Hal lain yang disorotia adalah soal timpangnya antara belanja operasional (Operasional Expenditure atau Opex) BUMN yang lebih besar ketimbang belanja modal (Capital Expenditure atau Capex).

"Opex mencapai  Rp1000 triliun, sedangkan capex hanya Rp 29 triliun," ungkap Mutia.

Dengan angka seperti itu, maka BUMN tidak memberikan dampak yang signifikan terhadap pembangunan nasional, khususnya terhadap percepatan tumbuhnya sektor riil.

Tingginya Opex BUMN dibandingkan Capexnya juga meyebabkan Sektor BUMN  tidak dapat berperan besar untuk dapat memberikan kontribusinya terhadap peningkatan penggunaan produksi dalam negeri.

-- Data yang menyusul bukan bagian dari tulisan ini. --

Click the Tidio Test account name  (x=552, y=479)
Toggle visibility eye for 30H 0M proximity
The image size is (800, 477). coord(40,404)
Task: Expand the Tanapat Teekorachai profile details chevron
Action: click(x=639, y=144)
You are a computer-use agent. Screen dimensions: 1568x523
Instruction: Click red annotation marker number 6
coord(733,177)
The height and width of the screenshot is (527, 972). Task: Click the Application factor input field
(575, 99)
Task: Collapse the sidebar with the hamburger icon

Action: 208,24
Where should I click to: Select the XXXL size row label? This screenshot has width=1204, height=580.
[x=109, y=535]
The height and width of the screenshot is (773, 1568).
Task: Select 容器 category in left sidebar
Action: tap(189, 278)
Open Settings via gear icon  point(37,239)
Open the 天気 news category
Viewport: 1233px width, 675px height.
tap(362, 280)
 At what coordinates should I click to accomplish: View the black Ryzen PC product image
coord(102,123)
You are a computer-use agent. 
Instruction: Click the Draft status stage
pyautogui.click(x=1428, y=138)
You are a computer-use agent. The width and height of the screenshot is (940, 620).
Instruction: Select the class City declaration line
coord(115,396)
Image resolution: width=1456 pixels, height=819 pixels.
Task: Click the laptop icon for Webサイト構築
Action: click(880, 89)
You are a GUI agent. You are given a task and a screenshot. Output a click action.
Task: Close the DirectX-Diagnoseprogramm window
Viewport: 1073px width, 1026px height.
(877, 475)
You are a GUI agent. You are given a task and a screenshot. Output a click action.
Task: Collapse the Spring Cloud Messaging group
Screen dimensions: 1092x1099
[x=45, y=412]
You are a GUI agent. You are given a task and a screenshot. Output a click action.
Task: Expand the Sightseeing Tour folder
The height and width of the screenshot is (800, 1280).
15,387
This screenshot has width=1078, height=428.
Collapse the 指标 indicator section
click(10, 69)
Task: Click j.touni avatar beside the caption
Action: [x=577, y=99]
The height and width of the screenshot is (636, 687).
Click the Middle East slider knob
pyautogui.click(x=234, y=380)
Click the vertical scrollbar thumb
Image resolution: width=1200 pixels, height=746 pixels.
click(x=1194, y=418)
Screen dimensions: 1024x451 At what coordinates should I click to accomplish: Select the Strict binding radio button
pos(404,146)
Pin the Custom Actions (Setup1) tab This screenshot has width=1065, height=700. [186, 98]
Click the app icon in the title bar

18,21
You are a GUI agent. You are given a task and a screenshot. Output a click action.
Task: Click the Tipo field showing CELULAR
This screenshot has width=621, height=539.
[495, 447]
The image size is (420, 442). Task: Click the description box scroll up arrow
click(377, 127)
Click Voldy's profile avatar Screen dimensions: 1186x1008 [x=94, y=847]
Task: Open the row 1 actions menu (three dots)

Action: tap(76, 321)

"Ini juga bukti ketidakmampuan menteri BUMN melakukan efisensi di BUMN dimana belanja  operasionalnya membengkak 2 kali lipat dibandingakan belanja modalnya," tegas Mutia.

Dari tiga poin kegagalan tersebut, maka sepantasnya SBY mencopot Mustafa Abubakar dan mengantinya dengan sosok menteri BUMN yang lebih punya kemampuan dalam mengelola BUMN, pungkas Mutia.